Bir zamanlar her evde bir “kaşık odası” vardı… Bugün Türkiye genelinde usta sayısı 100’ün altına düştü. El işlemeli Konya kaşıklarından Bademli’nin yılan motifli kaşıklarına kadar yüzlerce yıllık bir gelenek yok olma tehlikesiyle karşı karşıya.

Türk kültürünün en eski el sanatlarından biri olan tahta kaşıkçılık, yüzyıllar boyunca yalnızca bir mutfak gereci değil; bir kimlik, bir ustalık ve bir estetik unsuru olarak kabul edildi. Silivri ve Şile gibi bölgelerde güçlü bir zanaat geleneği olan kaşıkçılık, günümüzde yalnızca birkaç usta ile yaşam mücadelesi veriyor. Şile’de hâlen düz kaşık üretimi sürse de, birçok bölgede üretim neredeyse tamamen durmuş durumda.

SARAYDAN KÖYLERE UZANAN BİR GELENEĞİN İZLERİ

1909 Bursa Sergisi’nde Sultan V. Mehmet Reşat, Konya’dan getirilen el işlemeli kaşıkları beğenerek 54 deste satın aldı. Aynı gün Yusuf İzzeddin Efendi’nin de 10 deste kaşık alması, saray nezdinde bu geleneğin ne kadar değerli kabul edildiğini gösteriyor. Eskiden ustaların “rugānlama” dediği özel bir cilalama tekniği uygulanırdı. “İyi ruganlanmış bir kaşık 50 yıl kullanılır” sözü, bu zanaatın inceliğini ortaya koyarken; bugün bu kadim yöntemi bilen usta neredeyse kalmadı. Antalya’nın Bademli köyünde kaşıkçılığın yaklaşık 1300 yıl önce Hoca Ahmet Yesevî’nin dervişleri olan Sinan ve Kenan Hocalar tarafından başlatıldığına inanılır. Köy girişinde hâlâ “Kaşığın Piri Bademli” tabelası bulunuyor. 1900’lerde Hüseyin Ruyen Efendi, tahta kaşıklarıyla uluslararası ödüller kazandı. 1960’larda Bademli’de 300 hanenin tamamı kaşıkla geçimini sağlıyordu. 1980’lerde Kastamonu Şenpazar’da haftada 10.000 kaşık üretiliyordu. 2021’de Taraklı Şimşir Kaşığı, Türkiye’nin ilk coğrafi işaretli kaşığı oldu. 2024’te Konya’nın son doğal boyalı kaşık ustasının vefatı geleneğin kırılma noktası kabul ediliyor.

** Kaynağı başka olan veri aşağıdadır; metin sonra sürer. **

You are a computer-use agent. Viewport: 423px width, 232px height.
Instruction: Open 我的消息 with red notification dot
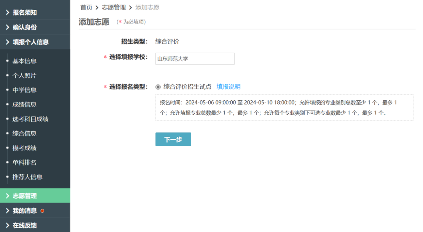(25, 210)
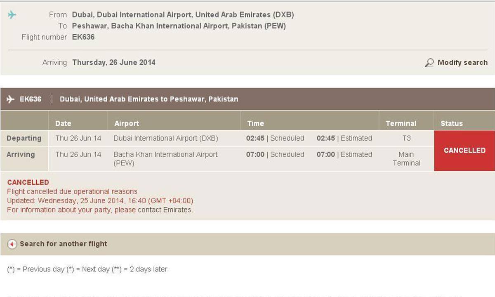Click the teal airplane icon beside From

[x=12, y=15]

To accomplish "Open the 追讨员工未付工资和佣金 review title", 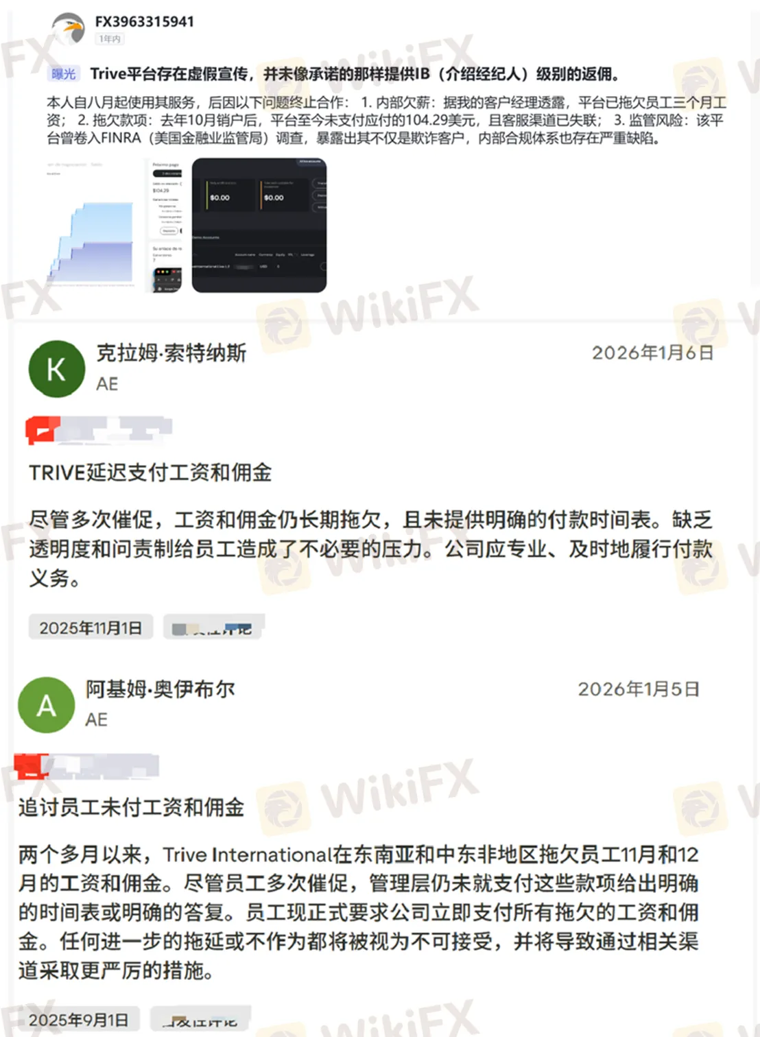I will pyautogui.click(x=132, y=808).
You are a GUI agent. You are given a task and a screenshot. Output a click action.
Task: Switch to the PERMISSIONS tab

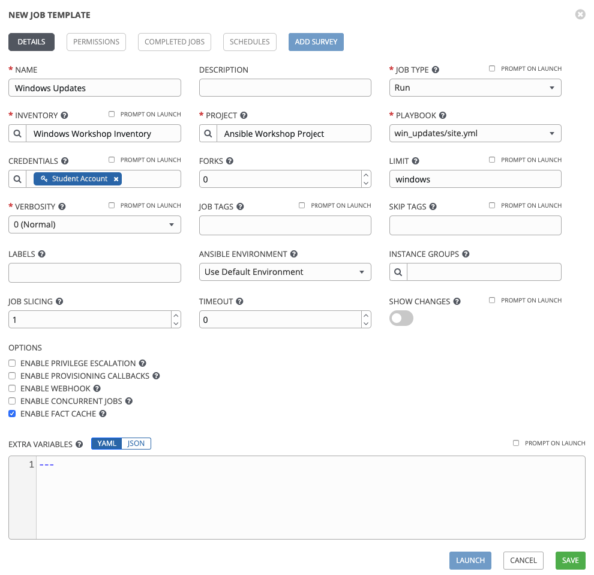click(96, 42)
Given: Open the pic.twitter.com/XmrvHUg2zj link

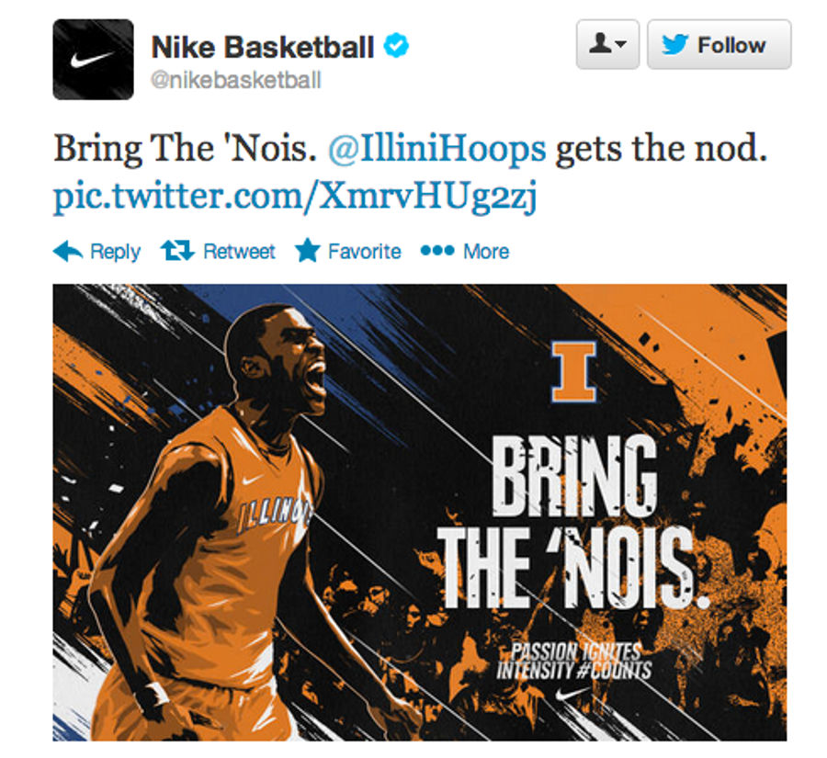Looking at the screenshot, I should (x=295, y=197).
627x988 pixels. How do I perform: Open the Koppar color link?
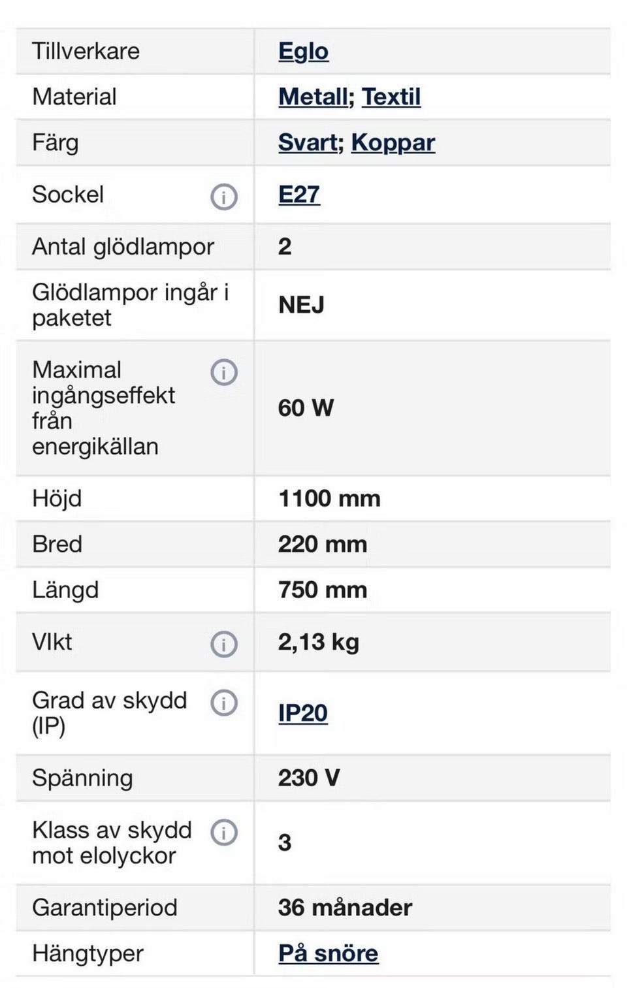[x=393, y=142]
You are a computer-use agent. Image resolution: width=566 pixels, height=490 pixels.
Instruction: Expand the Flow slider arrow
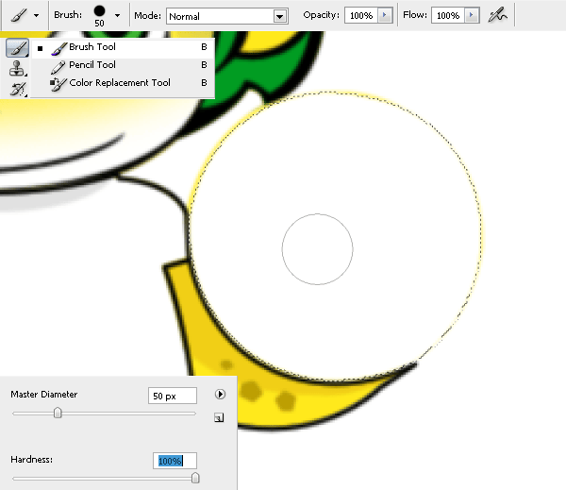(472, 16)
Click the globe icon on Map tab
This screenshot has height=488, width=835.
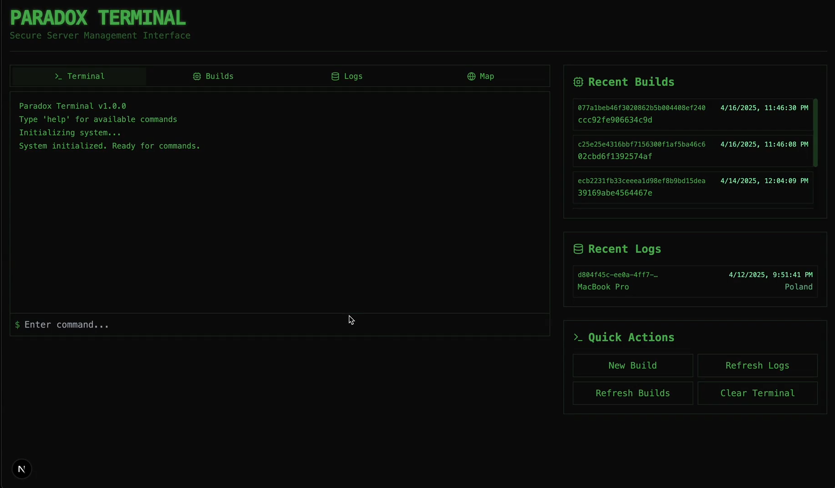point(471,77)
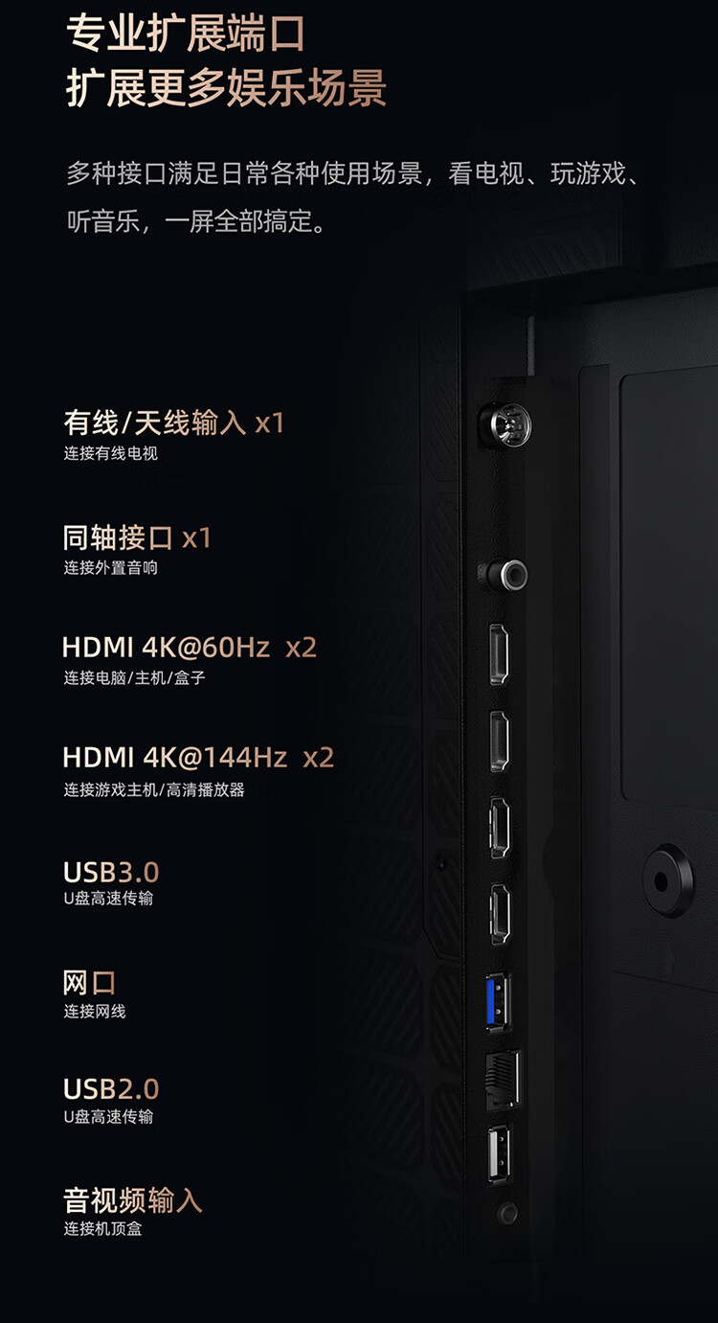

SANAT ESERİ GİBİ YEMEK KAŞIKLARI

Çorba, hoşaf, pilav, keşkek ve kahve/çay kaşıkları her bölgede farklı ağız yapısı ve formuyla üretildi. Konya’nın el işlemeli kaşıkları, Bademli’nin yılan motifli modelleri, Keles’in tongurdaklı oyun kaşıkları ve Trabzon Köprübaşı’nın katlanır (cep) kaşıkları, Türk kaşıkçılığının en karakteristik örnekleri arasında bulunuyor. Mevlâna, semazen figürleri ve hat yazılarıyla süslenen kaşıklar, bir dönemin “hediyelik eşya kültürü”nün merkezindeydi. Türkiye genelinde 100’ün altında kalan kaşık ustası, bu zanaatın kritik eşikte olduğunu gösteriyor. Şimşir ağacının 30–40 yılda yetişmesi, ruganlama tekniğinin kaybolması ve genç neslin bu alana ilgi duymaması, geleneği tehdit ediyor.

GENÇLER BU KÜLTÜRÜ YAŞATABİLİR

Bu kültürün kaybolmaması için: Okul projelerinde geleneksel kaşıkçılık ele alınabilir. Aile büyüklerinin kaşık hikâyeleri kayıt altına alınabilir. Sosyal medyada Türk kaşık kültürü hakkında içerik üretilebilir. Yerel ustalar desteklenebilir. Bu mirasın korunması, genç kuşağın bilinçli desteğiyle mümkün olabilir. Kaşık Kültürünün Kadın Ustaları: Bademli’de kadınlar yıllarca kaşık üretiminde aktif rol üstlendi. 1960’lara kadar köydeki her evde bir “kaşık odası” bulunuyor, kışları aile boyu üretim yapılıyordu. Bursa Keles’te üretilen tongurdaklı kaşıklar bugün Almanya, Fransa ve Belçika’ya kadar ihraç ediliyor. Yurt dışına göç eden Türk aileler sayesinde bu ürünler yabancılar tarafından da tanınıyor.